I guess in fact they don't need to do that. Here is my guess.

1\. Given a city model, it can be rendered according to camera location,
orientation.

2\. If users are only allow to walk on the street. Which reduce the possible
rendering camera position and possible orientations.

3\. If user can only move in fixed speed.

4\. Given 1, 2, 3. The possible camera positions, orientations are limited.

5\. The render farm render all possible scenes in system. They are marked by
positions, camera orientation.

6\. Assemble all rendering scenes according to users' camera position,
orientation and pace and stream the whole scene out.
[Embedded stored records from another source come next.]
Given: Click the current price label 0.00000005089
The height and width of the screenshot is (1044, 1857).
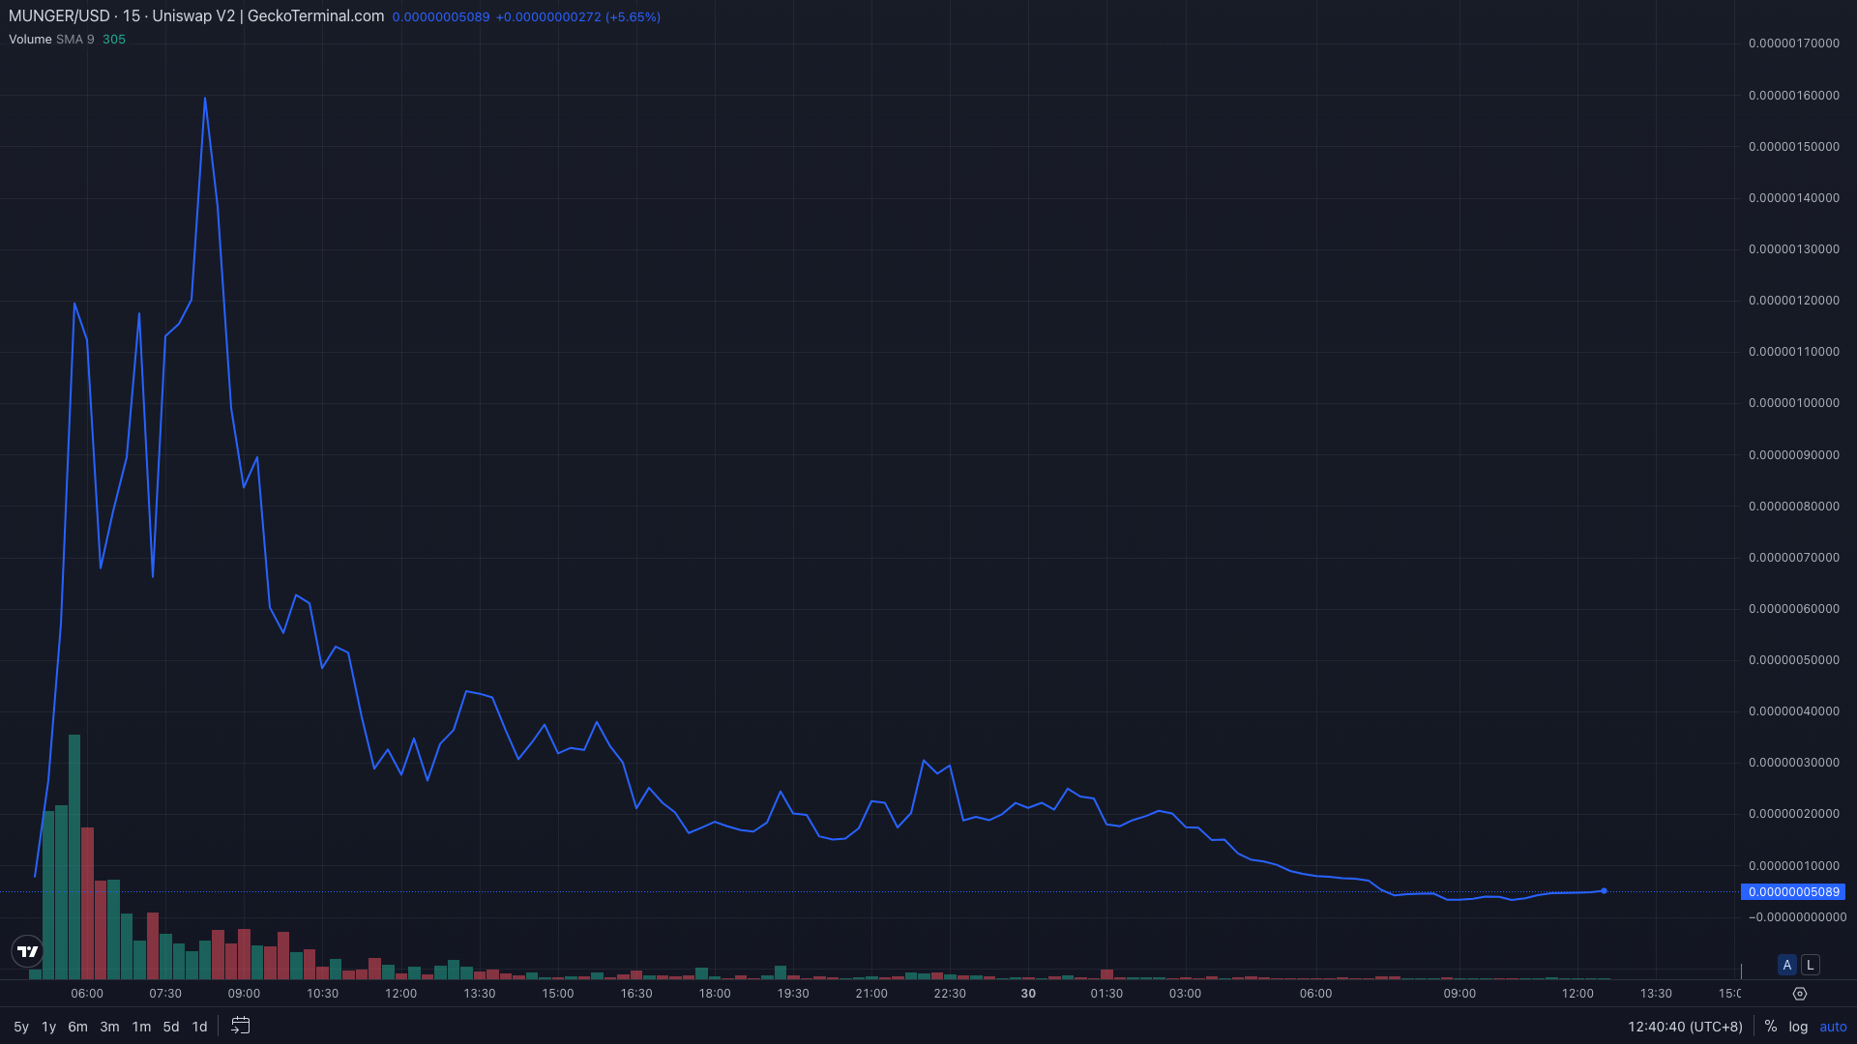Looking at the screenshot, I should click(x=1793, y=892).
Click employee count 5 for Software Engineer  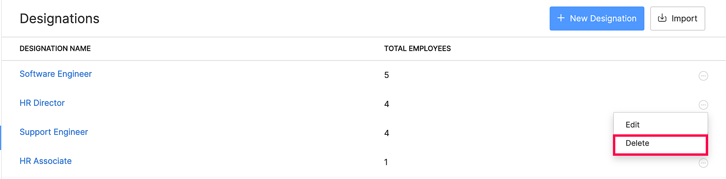tap(387, 75)
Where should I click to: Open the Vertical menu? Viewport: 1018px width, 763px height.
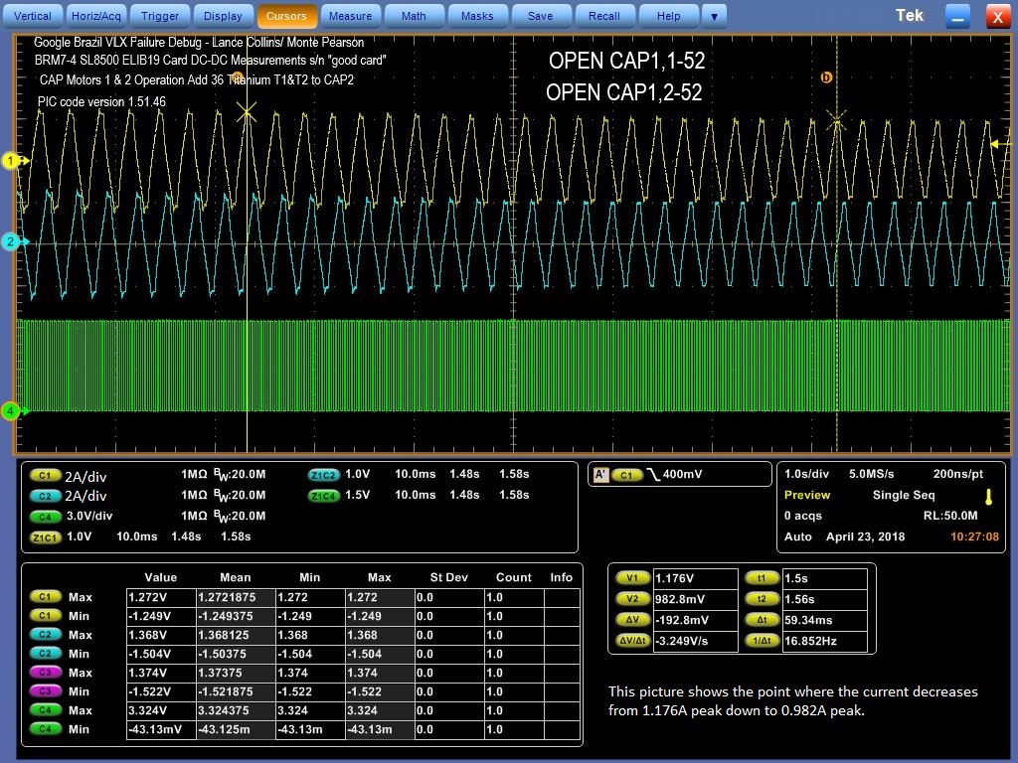[33, 16]
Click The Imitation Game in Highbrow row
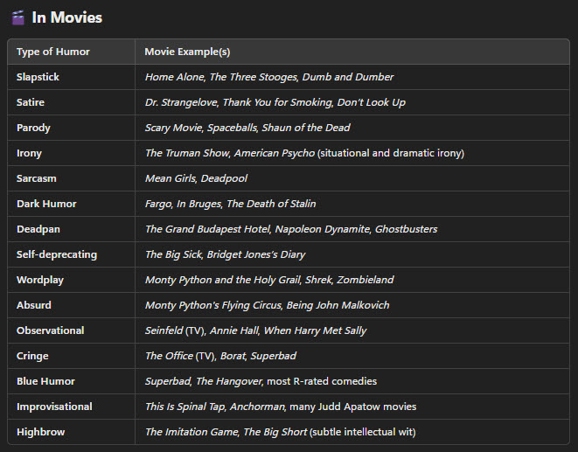Image resolution: width=578 pixels, height=452 pixels. (x=191, y=432)
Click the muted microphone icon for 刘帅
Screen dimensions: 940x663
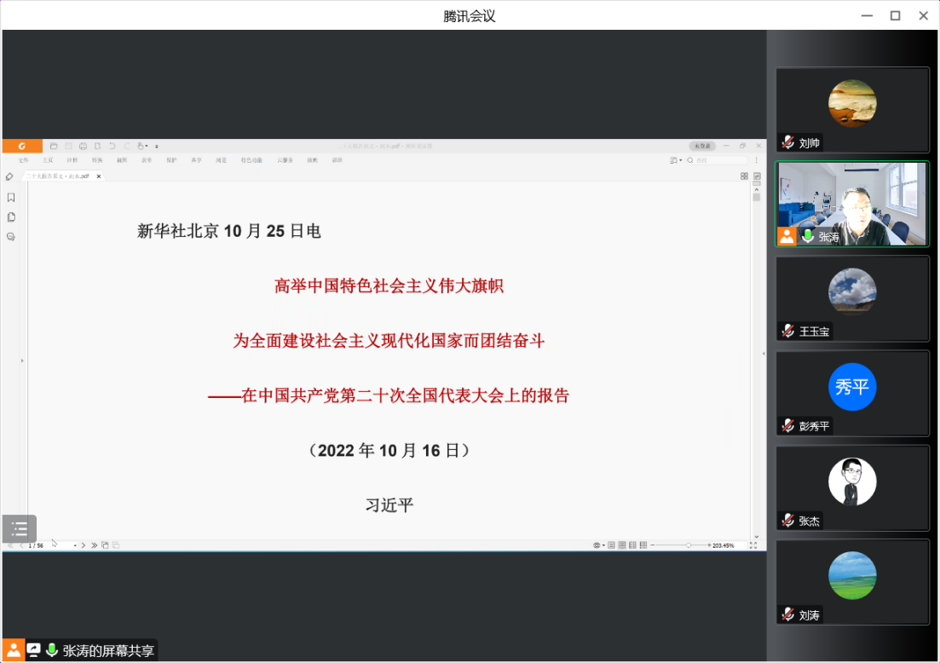click(788, 142)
7\. We can add one more parameter, time of the scene. So a city can have 24
hours and the change of Sun, Moon.

So the problem is reduced to how to assemble those scene fast enough and
streaming them. And because it will be a movie, so one important thing is to
find the difference between two scene and compress them quickly.

If they want to add users' avatars, the avatars may not need to be ray-traced.
But just a object overlay in the scene.